Aim => Retype the entries from the line that contains "The image size is (508, 235)." through the line that contains "click(567, 194)", including both of those lines, and leave the pictures out of your answer.

------ Data shown

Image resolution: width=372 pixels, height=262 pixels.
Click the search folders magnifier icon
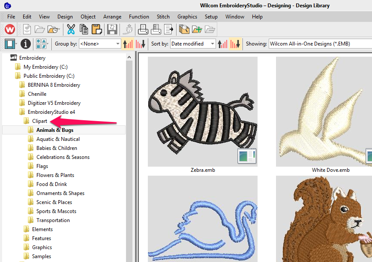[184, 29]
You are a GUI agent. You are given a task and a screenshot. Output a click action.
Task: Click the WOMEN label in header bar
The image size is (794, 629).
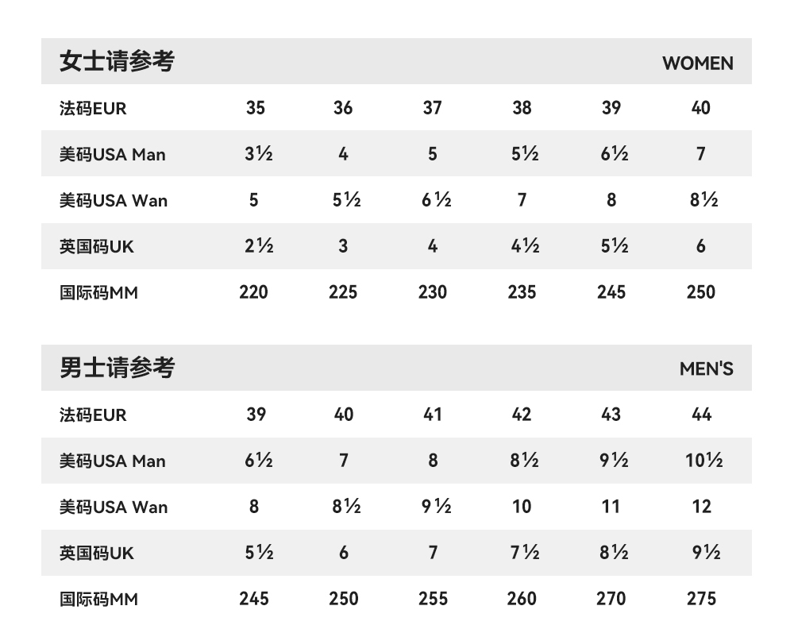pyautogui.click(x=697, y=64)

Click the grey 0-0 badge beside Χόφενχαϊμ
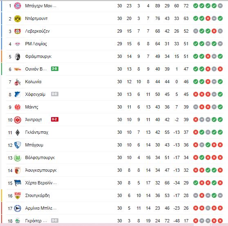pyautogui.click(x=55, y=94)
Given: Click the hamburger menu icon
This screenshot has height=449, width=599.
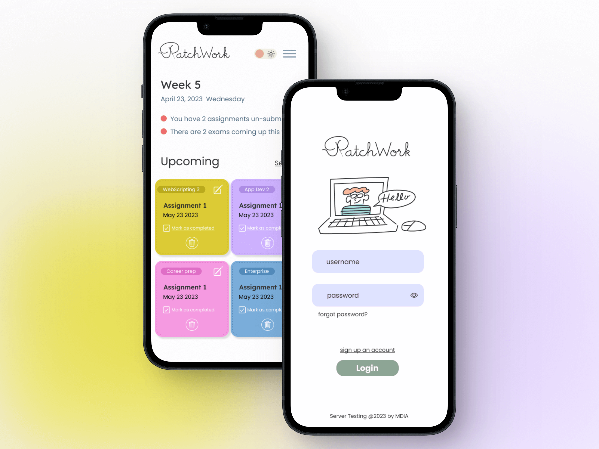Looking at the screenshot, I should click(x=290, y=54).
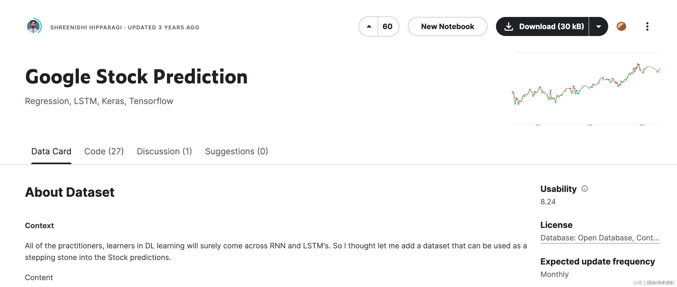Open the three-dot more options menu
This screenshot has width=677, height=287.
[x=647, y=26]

------------
------ Data shown

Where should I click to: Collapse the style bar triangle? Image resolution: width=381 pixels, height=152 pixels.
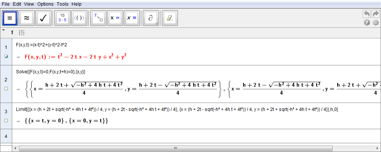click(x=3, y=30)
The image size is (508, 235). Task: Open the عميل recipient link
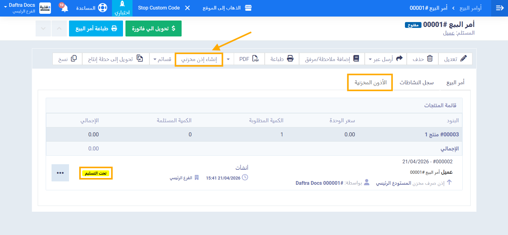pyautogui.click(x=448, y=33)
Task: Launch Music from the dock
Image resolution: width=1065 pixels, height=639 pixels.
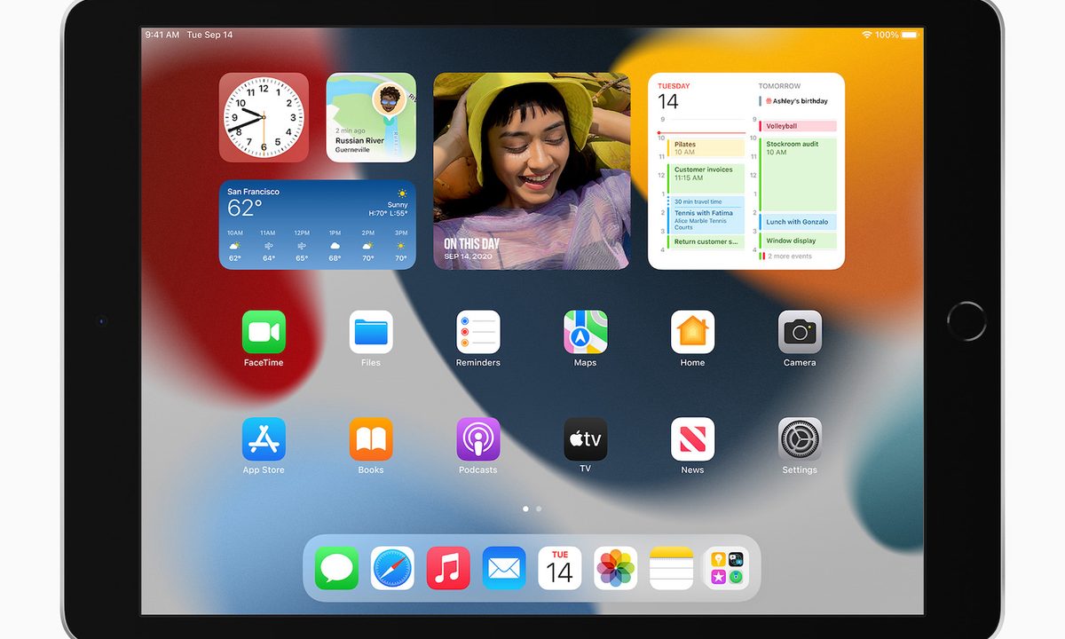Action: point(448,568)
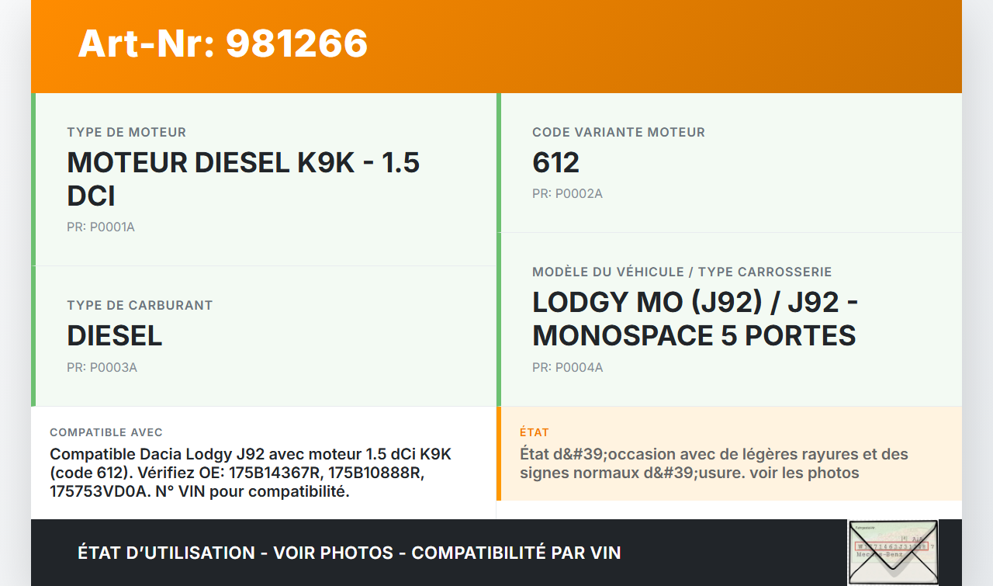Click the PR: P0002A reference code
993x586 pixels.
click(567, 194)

------------

Response to the exercise =>
The image size is (508, 235). Task: Open the عميل recipient link
pyautogui.click(x=448, y=33)
Task: Launch Music from the dock
Image resolution: width=1065 pixels, height=639 pixels.
Action: point(448,568)
Click the PR: P0002A reference code
993x586 pixels.
click(567, 194)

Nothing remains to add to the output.